Elementen uit het wapen van Echt-Susteren gaan terug tot in de middeleeuwen. Belangrijke elementen die over zijn genomen uit het wapen van Susteren, de elzenproppen, zijn daar een voorbeeld van. Deze elzenproppen stammen uit het wapen van Nieuwstadt dat vroeger Elsene heette en zijn dus sprekende elementen. Het wapen van Nieuwstadt heeft drie elzen op een zilveren achtergrond. Zij kwamen in een zegel uit 1359 van de schepenbank voor. De gemeente Nieuwstadt is in 1982 bij de gemeente Susteren gevoegd, deze gemeente had al de twee schildhoudende zusters, de oudste afbeelding met twee zusters stamt uit de 13e eeuw. Het zijn vermoedelijk adellijke stiftdames. De herkomst van het wapen van Echt is onbekend, maar werd al zo gebruikt in 1277 op schepenbankzegels. Het ontwerp is van de commissie Heraldiek van het Limburgs Geschied- en Oudheidkundig Genootschap (LGOG).[1][2]


De elementen die over zijn genomen uit het wapen van Echt zijn de rode achtergrond met het zilveren Sint-Andrieskruis en de gouden herkruiste kruisjes. Dit wapen stamt uit de 14e eeuw, in die eeuw heeft Echt stadsrechten verkregen en behoorde het bij het graafschap Gelre, het exacte jaartal dat Echt stadsrechten heeft verkregen is niet bekend.[3]

Blazoen[bewerken | brontekst bewerken]

De beschrijving van het gemeentewapen van Echt-Susteren luidt als volgt:

In keel een schuinkruis van zilver, vergezeld van twaalf herkruiste kruisjes van goud, in elke hoek drie; in een schildvoet van zilver een uitkomende tak met drie elzenproppen van sinopel.
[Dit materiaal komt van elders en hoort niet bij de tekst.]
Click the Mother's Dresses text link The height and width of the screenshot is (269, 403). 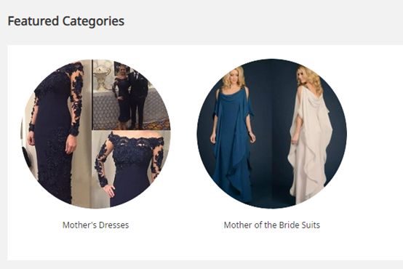pyautogui.click(x=95, y=225)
Het schild gedekt met een gouden kroon van drie bladeren en twee parels en gehouden door twee vrouwen van natuurlijke kleur met lang golvend haar, afhangend over de bovenarmen, gekleed in een onderkleed van keel en een bovenkleed van azuur, gevoerd van zilver en geboord van goud, naar gotische stijl geplooid en afhangend over de schoenen van natuurlijke kleur, met een omrande gegolfde kap van zilver en op de buitenste hand met kaphandschoen van natuurlijke kleur een valk van hetzelfde, gebekt, geklauwd, gehalsband en gebeld van goud, met een gepluimde huif van zilver, de beide valken toegewend, gebonden met twee omlaag hangende langveters van keel, eindigende in knopen[4]

Dit houdt in dat het schild rood van kleur is met daarin een schuinkruis (ook wel Sint Andrieskruis geheten) van zilver. Om het kruis staan in totaal twaalf kruisjes en elke arm wordt zelf ook weer gekruist. In elk vak zijn drie kruisjes. In de schildvoet staat een groene tak met elzenproppen. het schild wordt gedekt door een gouden kroon met drie bladeren en twee parels. het geheel wordt vastgehouden door twee vrouwen van natuurlijke kleur. De beide vrouwen zijn gekleed in een blauwe jurk met daaronder een rode onderjurk. De beide vrouwen houden op hun buitenste handen een valk van natuurlijke kleur. De snavels, halsbanden, klauwen en belletjes zijn van goud. De kappen van de vrouwen en de huiven van de valken zijn van zilver.